Question

A body is moving vertically upwards.Its velocity changes at a constant rate from 60m/s to 30m/s in 3 seconds. what is its acceleration?​

Answer 1

Answer:

$\bigstar$ Given:

⇒ Initial velocity ($\rm v_i$) = 60 m/s

⇒ Final velocity ($\rm v_f$) = 30 m/s

⇒ Velocity changes in time (Δt) = 3 sec

$\bigstar$ To Find:

⇒ Acceleration (a)

$\bigstar$ Solution:

To find the average Acceleration (a)

We use the general formula,

$\green{\boxed{\rm a = \dfrac{\Delta v}{\Delta t}}}$

Δv is the change in velocity ($\rm v_f - v_i$)

Therefore,

$\blue{\boxed{\rm a = \dfrac{v_f - v_i}{\Delta t}}}$

Substituting the above values in the formula

We get,

$\implies \rm a = \dfrac{30 - 60}{3} \;m/s^2$

$\implies \rm a = \dfrac{-30}{3} \;m/s^2$

$\implies \rm a = -10 \;m/s^2$

$\purple{\boxed{\rm {a = -10\;m/s^2}}}$

Therefore, the Acceleration

(a) = -10 m/s²

Answer 2

Given that, initial velocity (u) of the body is 60 m/s and final velocity (v) of the body is 30 m/s.

Also, given that time (t) is 3 seconds.

We have to find the acceleration (a) of the body.

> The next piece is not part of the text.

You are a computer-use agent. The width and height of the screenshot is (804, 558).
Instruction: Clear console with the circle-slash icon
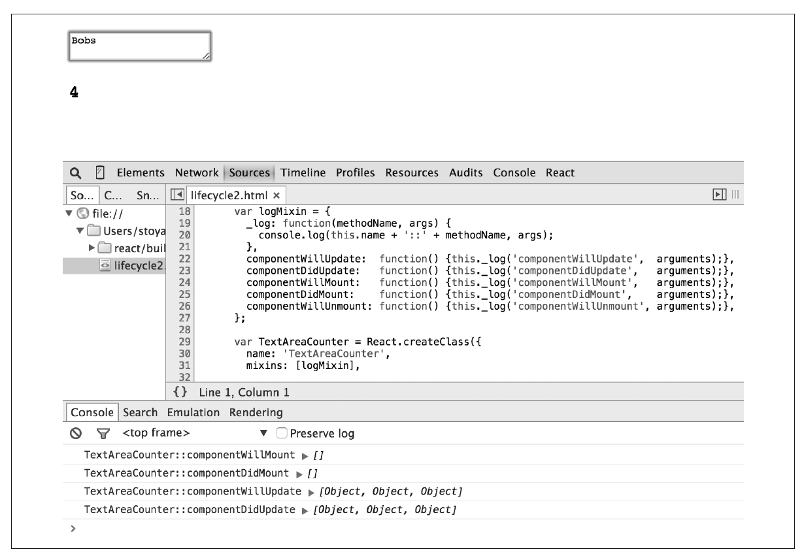(x=75, y=433)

Using First Equation of Motion,

⇒ v = u + at

Substitute the known values

⇛ 30 = 60 + a(3)

⇛ 30 - 60 = 3a

⇛ -30 = 3a

Divide by 3 on both sides

⇛ -30/3 = 3a/3

⇛ -10 = a

⇛ a = -10 m/s²

(Negative sign shows retardation pr deceleration)

$\rule{200}2$

Additional Information

Acceleration is defined as a change in an object's velocity over time.

i.e. a = ∆v/t or a = (v - u)/t

It's S.I. unit is m/s².